Prediction of temperature factors from protein sequence

Bioinformation. 2013;9(3):134-40. doi: 10.6026/97320630009134. Epub 2013 Feb 6.

Abstract

Protein flexibility is useful in structural and functional aspect of proteins. We have analyzed the local primary protein sequence features that in combination can predict the B-value of amino acid residues directly from the protein sequence. We have also analyzed the distribution of B-value in different regions of protein three dimensional structures.
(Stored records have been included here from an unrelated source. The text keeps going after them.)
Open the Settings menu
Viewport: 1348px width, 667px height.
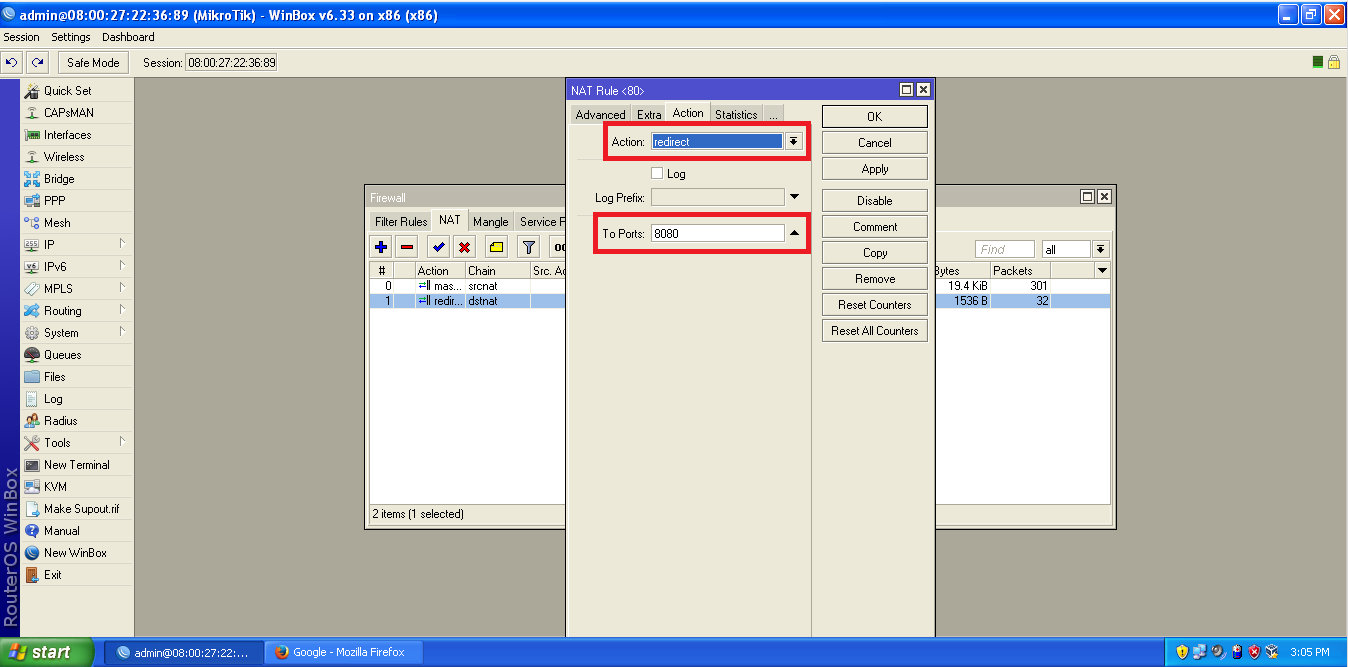tap(70, 36)

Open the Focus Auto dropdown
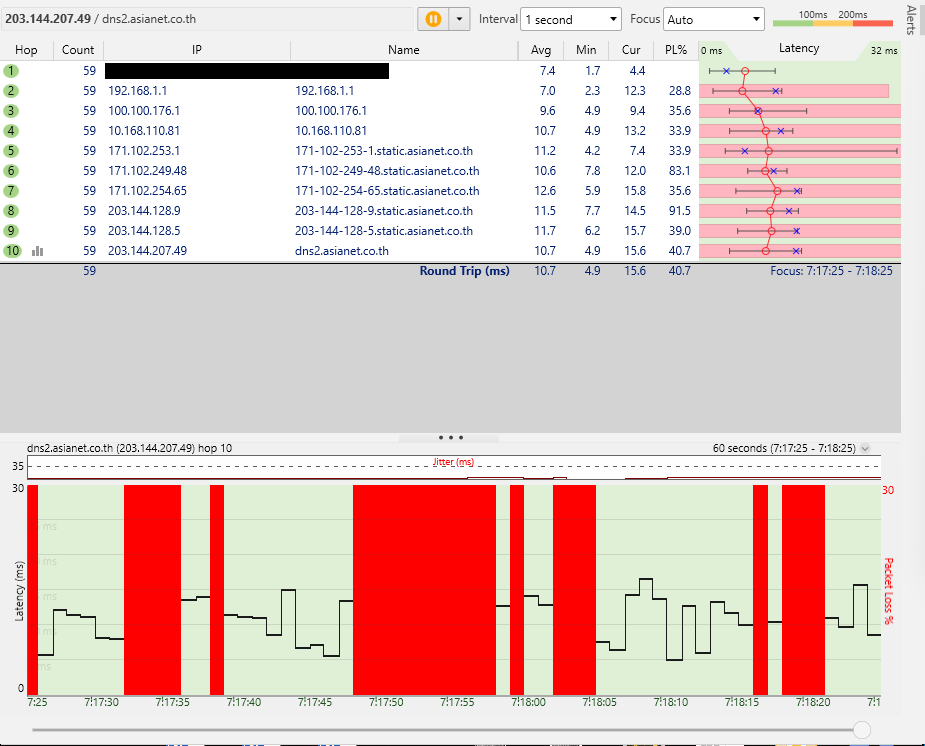coord(714,19)
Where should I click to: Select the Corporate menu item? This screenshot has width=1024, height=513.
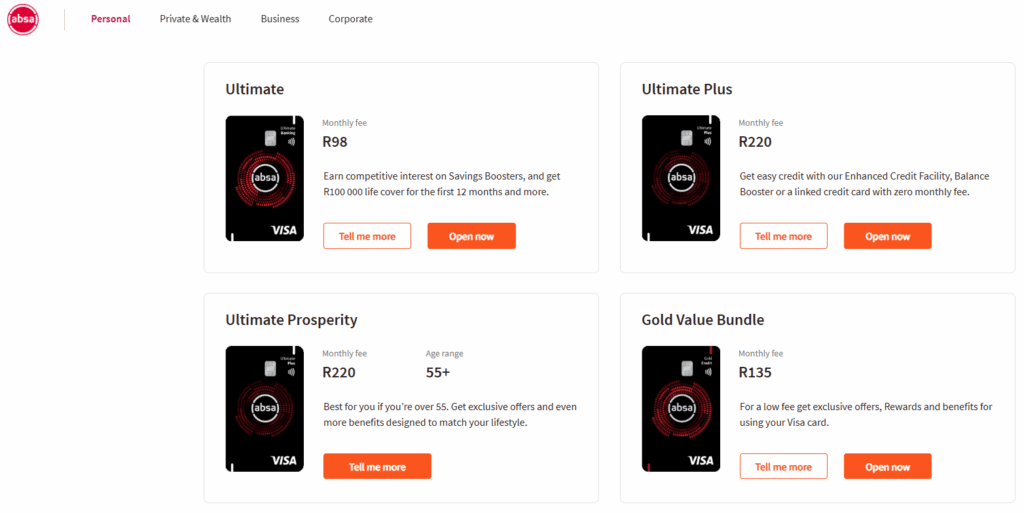pos(350,19)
On an average, the normalized Bvalue decreases by 0.1055 with every 0.5Å increase in the distance of the residue from protein surface. The residues in the loop regions have higher B-values as compared to the residues present in other regular secondary structural elements. Buried residues which are present in the protein core are more rigid (lower B-values) than the residues present on the protein surface. Similarly, the hydrophobic residues which tend to be present in the protein core have lower average B-value than the polar residues. Finally, we have proposed the method based on Support Vector Regression (SVR) to predict the B-value from protein primary sequence. Our result shows that, the SVR model achieved the correlation coefficient of 0.47 which is comparable to existing methods.

Keywords: B-value; Protein dynamics; Protein flexibility; Sliding window approach; Support Vector Regression.